Reynosa Rising is my current work in progress. It is a novel that takes a light-hearted, and sometimes laugh-out-loud look at the growing drug problem and related violence plaguing the U.S./Mexican border. I’ll be sure to let you know when it has been released, but, in the meantime, here’s a quick look:

Jimbo Simmons, a reluctant New York City cop—now in exile—lands in McAllen, Texas, where he must beat the notorious Los Zetas drug cartel, located just across the Rio Grande River in Reynosa, Mexico, to a mysterious missing package that holds the key to the cartel’s fortunes and, ultimately, his country’s security. Jimbo’s anger management issues are pushed to the limit when the Dumpster-diving duo of Sally Nordstrom and Javier Sanchez find the package and, not understanding the significance of what they possess or who to trust, do their best to prevent anyone from having it, and to just stay alive. They are in way over their heads. They jeopardize everyone they come in contact with. Their chances of survival decrease with each passing day. And they’re really pissing off Jimbo.

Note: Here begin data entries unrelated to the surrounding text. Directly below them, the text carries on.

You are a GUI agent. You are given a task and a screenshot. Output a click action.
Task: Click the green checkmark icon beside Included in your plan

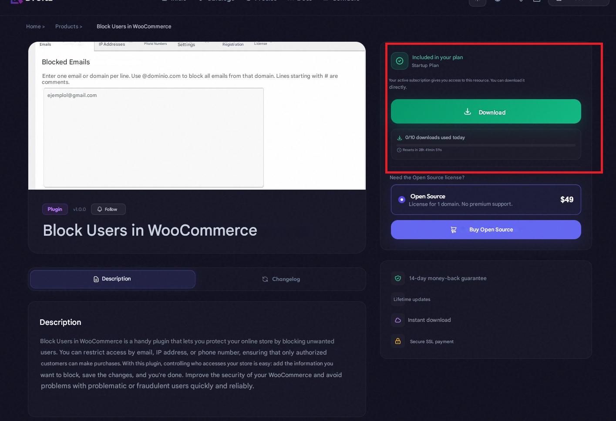click(x=399, y=61)
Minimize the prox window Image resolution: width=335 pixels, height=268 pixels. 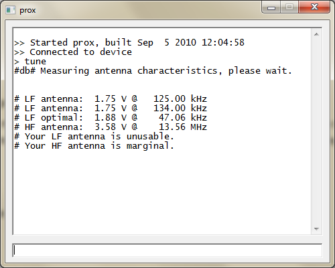(271, 7)
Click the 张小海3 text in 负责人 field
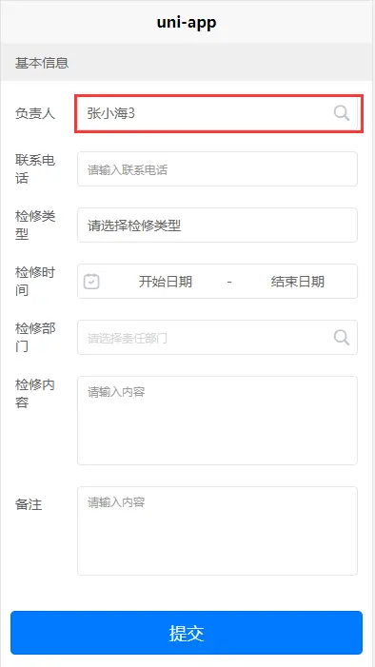Screen dimensions: 375x667 click(111, 113)
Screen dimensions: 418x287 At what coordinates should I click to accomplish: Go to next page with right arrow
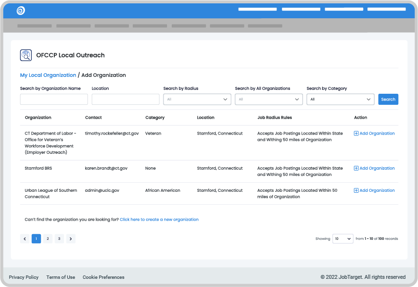point(71,238)
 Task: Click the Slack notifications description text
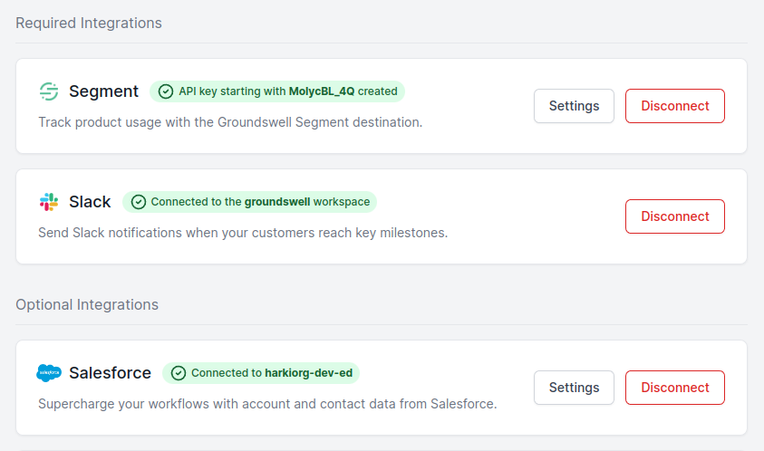(243, 233)
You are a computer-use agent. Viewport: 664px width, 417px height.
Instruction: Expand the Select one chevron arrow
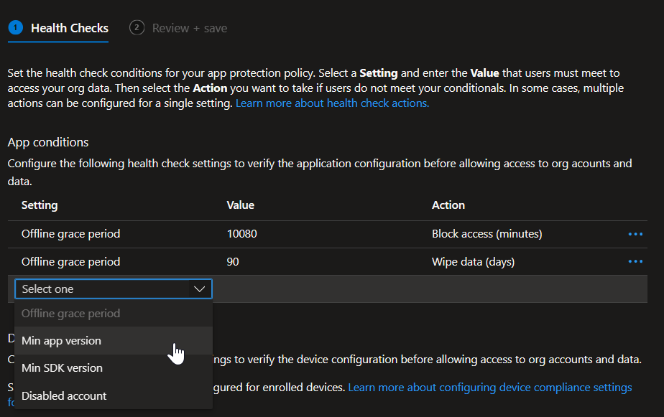point(199,289)
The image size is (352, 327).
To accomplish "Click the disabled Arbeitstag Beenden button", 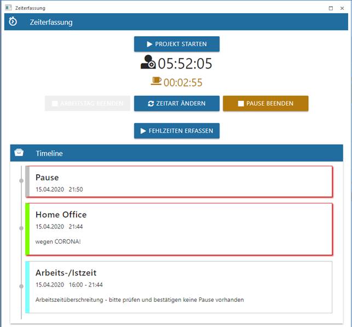I will 87,104.
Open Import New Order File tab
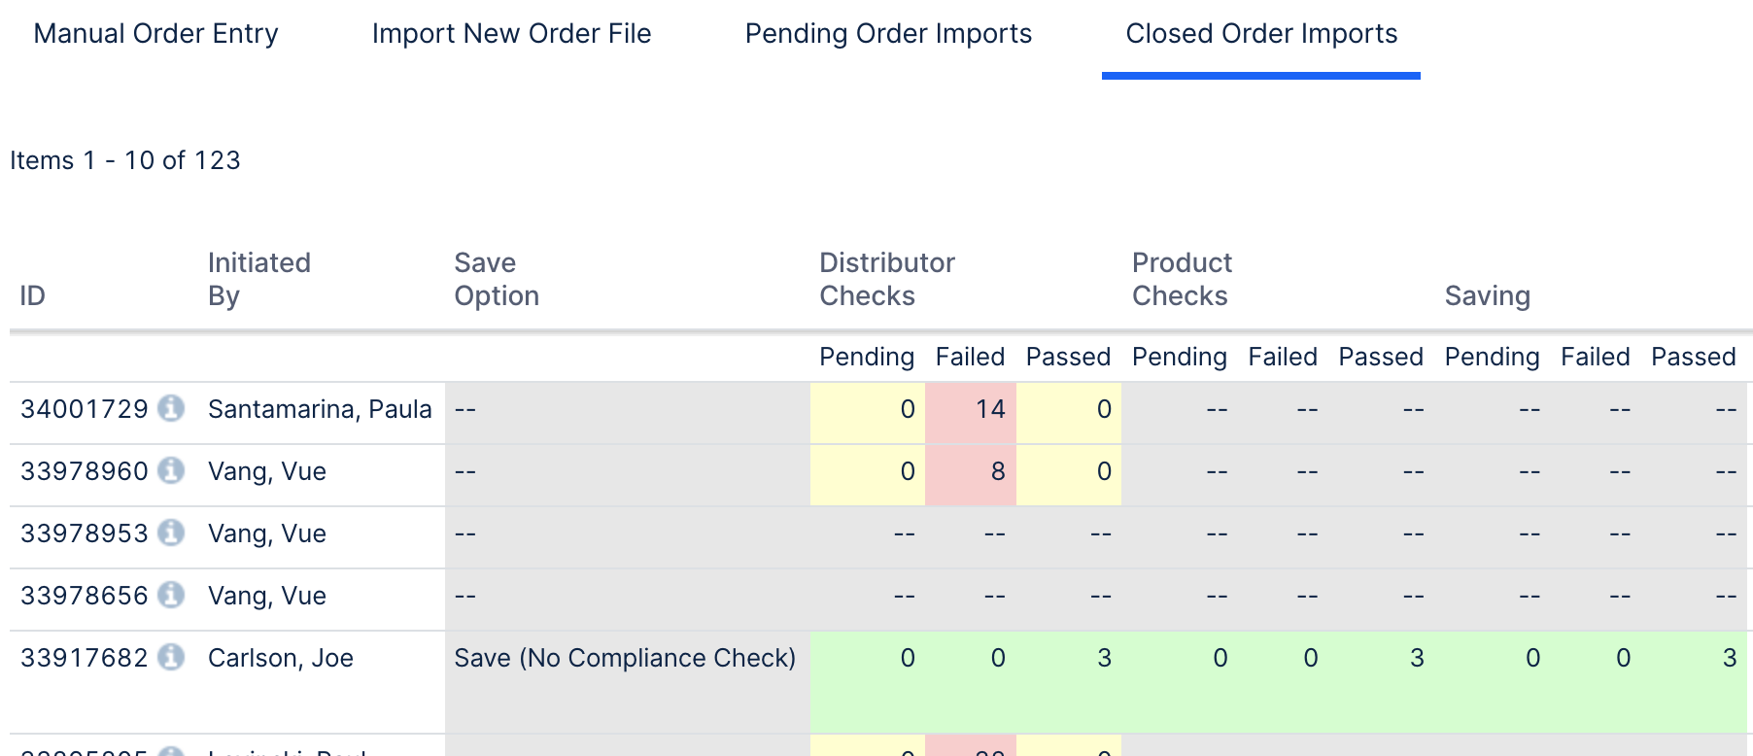This screenshot has height=756, width=1753. click(x=511, y=34)
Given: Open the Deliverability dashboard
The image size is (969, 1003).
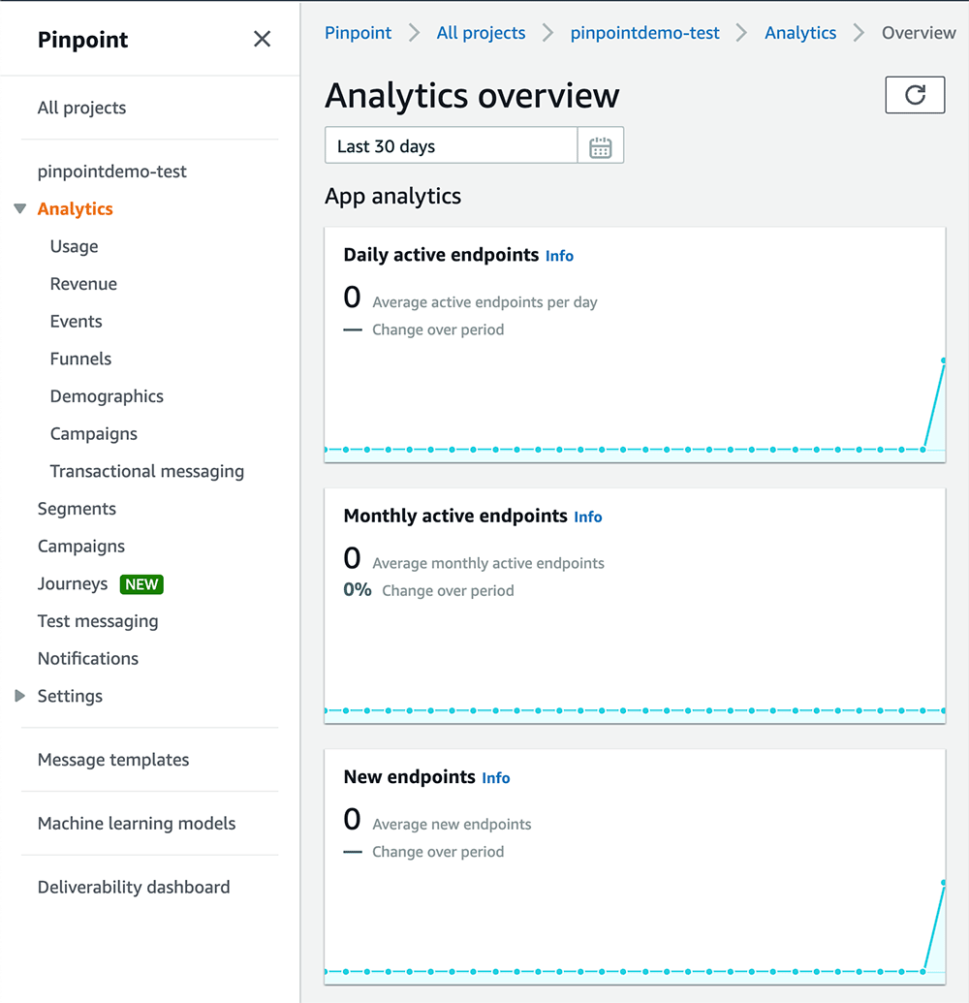Looking at the screenshot, I should (x=134, y=888).
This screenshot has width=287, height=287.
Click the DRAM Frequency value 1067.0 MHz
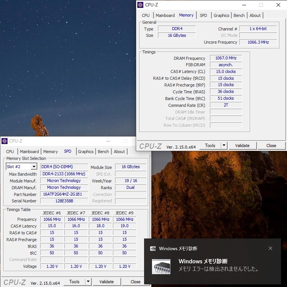pyautogui.click(x=226, y=58)
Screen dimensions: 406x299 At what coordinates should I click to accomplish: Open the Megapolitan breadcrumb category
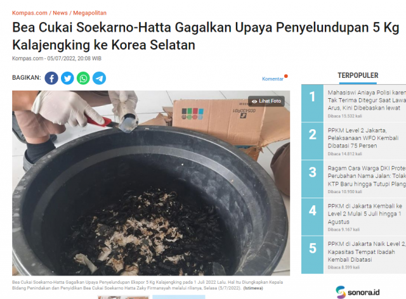coord(89,13)
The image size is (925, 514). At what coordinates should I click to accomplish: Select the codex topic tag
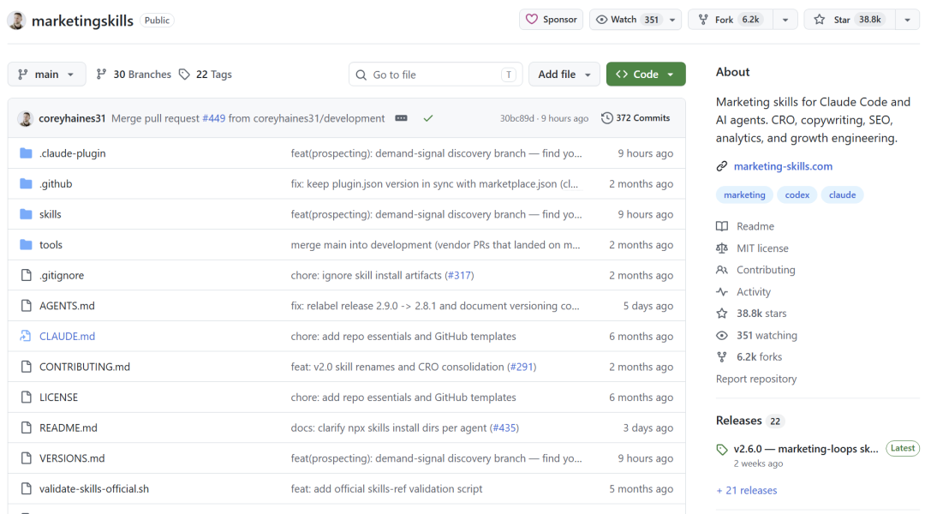(x=797, y=194)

Through a sheer will to survive, and with the help of Russell Hunter, a local produce truck driver, the two fugitives manage—at least for a while—to stay one step ahead of the vicious killers and Jimbo, all of whom will stop at nothing to find the cartel’s property. And Bobby Alvarez, the contradictorily religious, half American/half Mexican, who feverishly denies his south-of-the-border heritage–proclaiming to be “Texan first, and American second”–isn’t helping. A wild ride in a 1975 Winnebago (known lovingly as the Bull Lodge) through the border towns of South Texas and Northern Mexico will test the grit—and in the case of Jimbo, the patience—of all involved. Murder, beatings, kidnappings, and for Bobby, a terrifying trip to Hell on a wooden cart, will ultimately throw this gang of misfits together in a quest to save each other, and countless others from unspeakable dangers.

Reynosa Rising jumps head first into the timely issues of our somewhat tumultuous relationship with our neighbors to the south (Mexico, not Georgia). The story is told with a Texas-sized helping of good humor, while also remaining respectful to the tragedies that occur on a daily basis on both sides of the U.S./Mexico border.